One Damned Thing After Another

Posted 2023-11-21

I promised that I wouldn’t write another technical book, but I didn’t say I wouldn’t create another course. I’ve been working up examples for a one-semester introduction to software design for research software engineers similar in spirit to this book in JavaScript and this one in Python but emphasizing the kinds of problems RSEs are more likely to encounter.

As with the Cowichan Problems, I’d like to build the course on a series of example that connect with each other but can be tackled one by one or out of order. What I have so far is listed below; I’d be grateful for suggestions about (a) other design challenges to work through and (b) a narrative (however fanciful) that connects them to the ongoing story.

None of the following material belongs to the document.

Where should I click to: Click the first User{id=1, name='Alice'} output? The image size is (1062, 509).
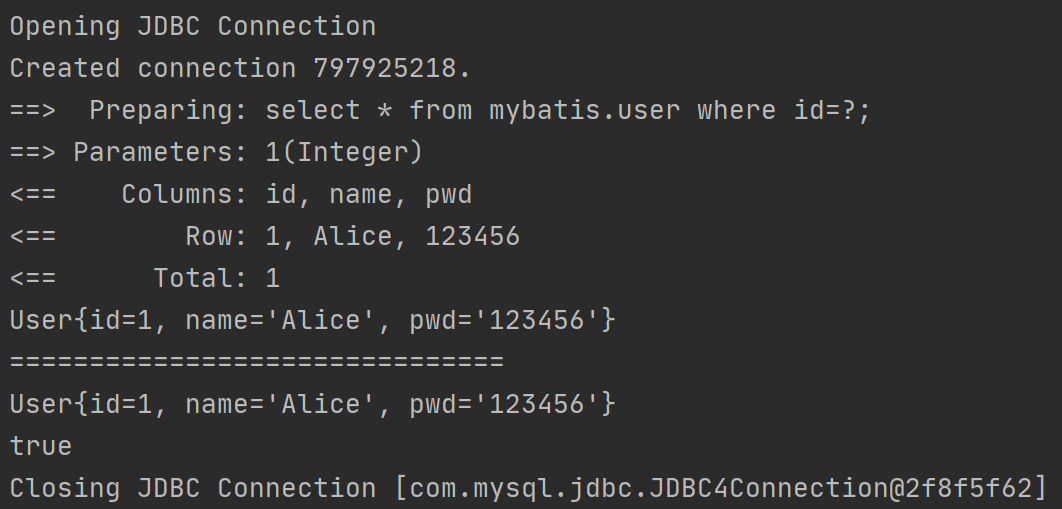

Convert some messy CSV data files with geocoded pollution measurements into tidy CSV.
- Writing command-line tools that respect Taschuk’s Rules.
- Creating a data manifest (and why you want one).
- Using regular expressions if you have to, but an out-of-the-box parser if one is available.
Use the tidy data to try to find the center point of each polluted region and visualize it.
- Finding, installing, and figuring out how to use open source packages.
- Using geopy to handle geocoded data.
- Plotting (and the challenge of testing visualization code).
Walk through a student-quality Python script that uses invasion percolation to model pollution spread.
- Reading code.
- Breaking code into comprehensible chunks.
- Writing docstrings and generating documentation pages.
Show how to use mocks to test a program like invasion percolation that relies on pseudo-randomness.
- Deciding what tests to write (assume readers have already met pytest).
- Creating and using mock objects.
- Making “random” reproducible.
Refactor that script into classes with two different grid implementations.
- Creating classes and class hierarchies.
- Deciding what goes where in such a hierarchy.
- Validating implementations against one another.
Measure the performance of those two implementations in order to pick one.
- Using coverage to determine which parts of the code are(n’t) being exercised by tests.
- Using cProfile to determine which parts are expensive.
Convert the performance measurement scripts to use a pipeline runner.
- Describing workflows as directed acyclic graphs.
- Expressing DAGs in code with Metaflow.
Create a lazy implementation of invasion percolation that’s much (much) faster.
- Estimating algorithm performance with big-oh.
- Extending a class hierarchy to accommodate new features.
- Adapting tools written earlier to make all of this simpler to run, test, and document.
Use remote storage for large files
- Saving fractals created by invasion percolation for analysis.
- Using DVC to store those remotely instead of committing to version control.
- Using those files to estimate fractal dimension and density vs. distance from centroid.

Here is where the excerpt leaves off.